Many studies have confirmed the utility of ADA for diagnosis of tuberculous pleural effusion.12,13,26 With a most suitable cut-off of level of 40 U/L in pleural fluid estimated from ADA ROC analysis, this study found high diagnostic sensitivity (94%) and specificity (88%). Chen et al.27 reported the sensitivity and specificity for ADA as 79-100% and 80.5-96% respectively using 30-50 U/L cut-off level while summarizing the results of eight previous studies. This study revealed high levels of ADA activity in pleural fluids of tuberculous patients as compared to non tuberculous pleural effusion cases (p <0.001). Five patients of non-TPE group had ADA more than 40 U/L including 3 with malignancy, one with pneumonia and one rheumatoid arthritis patient. An ADA value of 150 U/L was detected in patient with lymphoma. This increased activity is probably due to malignant proliferation of undifferentiated T lymphocyte. It is thought that false positive diagnosis of TPE by ADA can be significantly reduced if ADA measurement is limited to lymphocytic pleural fluid because in most studies false positive findings were reported from parapneumonic effusion and empyema, which were usually neutrophil predominant.28 Of the 62 patients with TPE, 4 showed pleural ADA activities below the threshold value. Of 4 patients with false negative, 2 were co-existant with malignancy and one had milliary tuberculosis.

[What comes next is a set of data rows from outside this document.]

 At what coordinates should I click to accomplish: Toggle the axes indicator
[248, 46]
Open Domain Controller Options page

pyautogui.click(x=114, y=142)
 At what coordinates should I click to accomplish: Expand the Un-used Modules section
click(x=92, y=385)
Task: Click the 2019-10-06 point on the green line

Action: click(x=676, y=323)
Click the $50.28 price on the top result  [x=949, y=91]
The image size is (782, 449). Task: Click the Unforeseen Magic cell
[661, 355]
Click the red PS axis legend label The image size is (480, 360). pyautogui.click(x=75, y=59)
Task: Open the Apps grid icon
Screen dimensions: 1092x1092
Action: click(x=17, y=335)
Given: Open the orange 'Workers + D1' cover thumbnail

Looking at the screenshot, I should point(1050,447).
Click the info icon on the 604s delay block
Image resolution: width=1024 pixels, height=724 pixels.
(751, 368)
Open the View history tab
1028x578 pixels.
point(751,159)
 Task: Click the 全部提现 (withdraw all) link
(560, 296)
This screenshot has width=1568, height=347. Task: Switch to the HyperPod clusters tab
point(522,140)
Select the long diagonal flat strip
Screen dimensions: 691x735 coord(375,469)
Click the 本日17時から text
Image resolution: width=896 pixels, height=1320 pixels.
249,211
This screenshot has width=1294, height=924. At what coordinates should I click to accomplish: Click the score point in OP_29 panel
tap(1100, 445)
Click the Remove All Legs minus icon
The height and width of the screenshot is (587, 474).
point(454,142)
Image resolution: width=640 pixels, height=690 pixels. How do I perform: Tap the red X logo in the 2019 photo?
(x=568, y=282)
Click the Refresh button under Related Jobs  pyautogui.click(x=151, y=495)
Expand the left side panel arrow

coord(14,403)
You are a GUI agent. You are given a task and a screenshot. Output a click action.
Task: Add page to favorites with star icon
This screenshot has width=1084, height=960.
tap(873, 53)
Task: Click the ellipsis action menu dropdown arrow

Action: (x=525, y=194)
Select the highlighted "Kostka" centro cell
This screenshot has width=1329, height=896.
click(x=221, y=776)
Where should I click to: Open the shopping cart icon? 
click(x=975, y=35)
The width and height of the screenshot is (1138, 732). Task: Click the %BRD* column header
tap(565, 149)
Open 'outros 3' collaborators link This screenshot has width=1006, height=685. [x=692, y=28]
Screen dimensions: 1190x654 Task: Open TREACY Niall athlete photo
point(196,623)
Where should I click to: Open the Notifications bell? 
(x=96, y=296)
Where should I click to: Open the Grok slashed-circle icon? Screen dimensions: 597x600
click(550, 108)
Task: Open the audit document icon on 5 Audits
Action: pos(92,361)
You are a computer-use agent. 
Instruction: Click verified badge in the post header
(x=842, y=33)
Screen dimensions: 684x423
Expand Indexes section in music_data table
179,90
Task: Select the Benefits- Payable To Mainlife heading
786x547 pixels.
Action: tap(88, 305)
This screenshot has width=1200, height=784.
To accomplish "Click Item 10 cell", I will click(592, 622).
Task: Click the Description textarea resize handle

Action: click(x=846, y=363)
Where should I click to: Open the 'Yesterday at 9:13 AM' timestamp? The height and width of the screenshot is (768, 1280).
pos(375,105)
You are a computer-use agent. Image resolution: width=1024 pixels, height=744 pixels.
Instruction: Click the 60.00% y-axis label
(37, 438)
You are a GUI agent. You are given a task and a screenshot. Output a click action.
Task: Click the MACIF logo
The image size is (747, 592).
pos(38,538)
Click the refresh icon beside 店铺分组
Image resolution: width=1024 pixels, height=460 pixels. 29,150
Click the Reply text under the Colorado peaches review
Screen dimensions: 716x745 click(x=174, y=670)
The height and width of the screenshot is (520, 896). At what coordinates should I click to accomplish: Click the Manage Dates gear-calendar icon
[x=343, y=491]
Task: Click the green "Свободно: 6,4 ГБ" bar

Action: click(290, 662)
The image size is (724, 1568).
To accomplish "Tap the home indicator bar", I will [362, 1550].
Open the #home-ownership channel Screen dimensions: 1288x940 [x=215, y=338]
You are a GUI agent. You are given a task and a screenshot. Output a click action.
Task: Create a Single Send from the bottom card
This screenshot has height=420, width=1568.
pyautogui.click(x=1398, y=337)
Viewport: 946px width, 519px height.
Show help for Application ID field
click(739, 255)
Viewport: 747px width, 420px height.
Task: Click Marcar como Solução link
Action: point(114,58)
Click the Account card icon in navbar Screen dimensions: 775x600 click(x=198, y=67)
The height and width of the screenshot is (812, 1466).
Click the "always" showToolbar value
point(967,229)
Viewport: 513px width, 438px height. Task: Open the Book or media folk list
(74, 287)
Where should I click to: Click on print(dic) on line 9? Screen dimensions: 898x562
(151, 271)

This could explain why immunodeficiencies render the ADA test falsely negative.

 

Estimation of ADA activity may provide the basis for rapid and efficient diagnosis of TPE with a high sensitivity (94%) and specificity (88%) when cut-off set at 40 U/L. Its low cost, ease of performance, short assay time, and high diagnostic efficiency render it a very useful adjunct test for the diagnosis of TPE.